-- SELECTED TEXT --
Since 1985, October has been Breast Cancer Awareness Month (BCAM). One of the most famous and successful awareness campaigns in history, “Pinktober” has inspired countless people to get mammograms, saving countless lives.
But because BCAM tends to be focused on preventing and beating the condition, it overlooks a major category of patients: those with metastatic breast cancer.
In a thought-provoking article, sociologist and metastatic breast cancer patient Rachel Kraus writes about these patients that BCAM forgets.
Metastatic breast cancer occurs when a patient’s cancer has spread beyond the breast and the lymph nodes close to it, to other parts of the body. It’s also called stage 4 (sometimes written “stage IV”) breast cancer.
As with other stages of breast cancer, men can also have stage 4 breast cancer.
Metastatic breast cancer can come from a recurrence of previously treated breast cancer or be discovered when a patient’s breast cancer is detected for the first time.
Kraus reports that around 30% of breast cancer patients have stage 4 breast cancer, which kills 44,000 people a year in the United States alone.
Around 22-28% of people diagnosed with metastatic breast cancer will survive more than 5 years. As this information page points out, everyone is different and there are many factors that can contribute to survival rate. But all metastatic breast cancer patients will need to continue treatment all their life.
Metastatic breast cancer doesn’t really fit the common branding of BCAM. These patients aren’t fighting to prevent or beat cancer, but to manage it. In many cases, they aren’t just focusing on fighting, but also on the end of their lives. BCAM’s message seems to be one of relentless strength and positivity, and many stage 4 breast cancer patients don’t see their condition this way.
Kraus herself has had stage 4 breast cancer since 2009. Her sociology background and personal experiences led her to wonder how fellow metastatic breast cancer patients feel about BCAM.
She surveyed 310 women with metastatic breast cancer and conducted in-depth interviews with 33 of them.
Here are some highlights of what she discovered from a majority of respondents:
● Most respondents felt that BCAM seems to ignore stage 4 breast cancer.
● Most respondents don’t feel that the pink ribbon represents them.
(This mentality is what’s inspired the organization METAvivor to create a ribbon specifically for metastatic breast cancer.)
● Many respondents said they don’t like the term “survivor”, since in their case, no matter how long they live, they won’t survive their cancer. Instead, they prefer terms like “patient” or “a person who has cancer.”
● For most respondents, BCAM seems to make breast cancer seem less serious than it can be.
This last point is understandable from both sides. The respondents know firsthand the realities of their condition, and it’s likely that many had no idea of the seriousness of stage 4 breast cancer before their diagnosis.
But on the other hand, would BCAM be so successful in encouraging people to get mammograms if the public was more afraid of what lies at the other side? Any cancer diagnosis is terrifying but understanding that breast cancer is most often treatable and curable is far better incentive than to think of possibly getting bad news that stays bad.
Fortunately, Kraus reports that she has started to see some groups, including the famous Susan G. Komen organization, offer resources and information specifically geared towards stage 4 breast cancer. She’s even seen metastatic breast cancer bracelets become available in her cancer center’s gift shop.
Hopefully, this improvement and representation will continue - as will research into finding a true cure. In the meantime, Kraus’s article is a helpful and insightful read for healthcare providers and organizations, as well as friends and families of someone with stage 4 breast cancer.

-- REQUIRED TASKS --
- a) Answer these questions from the article on metastatic breast cancer:
(i) Since what year has October been Breast Cancer Awareness Month?
(ii) How many women with metastatic breast cancer did Kraus survey?
(iii) Which organization created a ribbon specifically for metastatic breast cancer?
- b) Edit the article on metastatic breast cancer: write out the passage from "Metastatic breast cancer doesn’t" to "feel about BCAM.", putting "optimism" in place of "positivity".

-- MATERIAL SUPPLIED --
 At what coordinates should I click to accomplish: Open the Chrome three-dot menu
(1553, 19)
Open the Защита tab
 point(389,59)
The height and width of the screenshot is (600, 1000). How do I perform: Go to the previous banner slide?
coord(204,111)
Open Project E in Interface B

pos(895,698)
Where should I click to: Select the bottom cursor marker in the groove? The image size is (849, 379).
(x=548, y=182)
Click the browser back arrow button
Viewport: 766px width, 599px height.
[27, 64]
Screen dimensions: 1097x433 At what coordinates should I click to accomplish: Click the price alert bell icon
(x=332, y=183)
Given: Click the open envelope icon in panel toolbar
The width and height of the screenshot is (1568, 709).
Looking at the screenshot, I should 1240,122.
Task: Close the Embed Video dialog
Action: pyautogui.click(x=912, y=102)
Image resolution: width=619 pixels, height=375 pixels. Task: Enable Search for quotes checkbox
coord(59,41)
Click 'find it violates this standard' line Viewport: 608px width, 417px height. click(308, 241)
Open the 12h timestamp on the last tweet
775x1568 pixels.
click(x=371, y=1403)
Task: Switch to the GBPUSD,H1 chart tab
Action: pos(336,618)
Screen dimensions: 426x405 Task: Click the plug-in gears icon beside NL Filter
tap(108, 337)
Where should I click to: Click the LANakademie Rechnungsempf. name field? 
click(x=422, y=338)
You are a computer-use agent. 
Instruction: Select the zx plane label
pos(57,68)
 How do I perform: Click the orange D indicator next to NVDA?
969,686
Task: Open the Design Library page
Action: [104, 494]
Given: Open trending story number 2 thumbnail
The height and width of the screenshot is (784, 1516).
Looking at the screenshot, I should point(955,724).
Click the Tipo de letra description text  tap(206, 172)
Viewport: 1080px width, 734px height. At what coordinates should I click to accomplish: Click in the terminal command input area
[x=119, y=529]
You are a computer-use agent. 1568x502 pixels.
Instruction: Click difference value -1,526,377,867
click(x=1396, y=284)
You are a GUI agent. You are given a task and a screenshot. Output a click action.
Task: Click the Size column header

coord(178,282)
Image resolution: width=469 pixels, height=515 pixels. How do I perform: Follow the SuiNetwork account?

-- TASK ANSWERS --
- a)
(i) 1985
(ii) 310
(iii) METAvivor

- b)
Metastatic breast cancer doesn’t really fit the common branding of BCAM. These patients aren’t fighting to prevent or beat cancer, but to manage it. In many cases, they aren’t just focusing on fighting, but also on the end of their lives. BCAM’s message seems to be one of relentless strength and optimism, and many stage 4 breast cancer patients don’t see their condition this way.
Kraus herself has had stage 4 breast cancer since 2009. Her sociology background and personal experiences led her to wonder how fellow metastatic breast cancer patients feel about BCAM.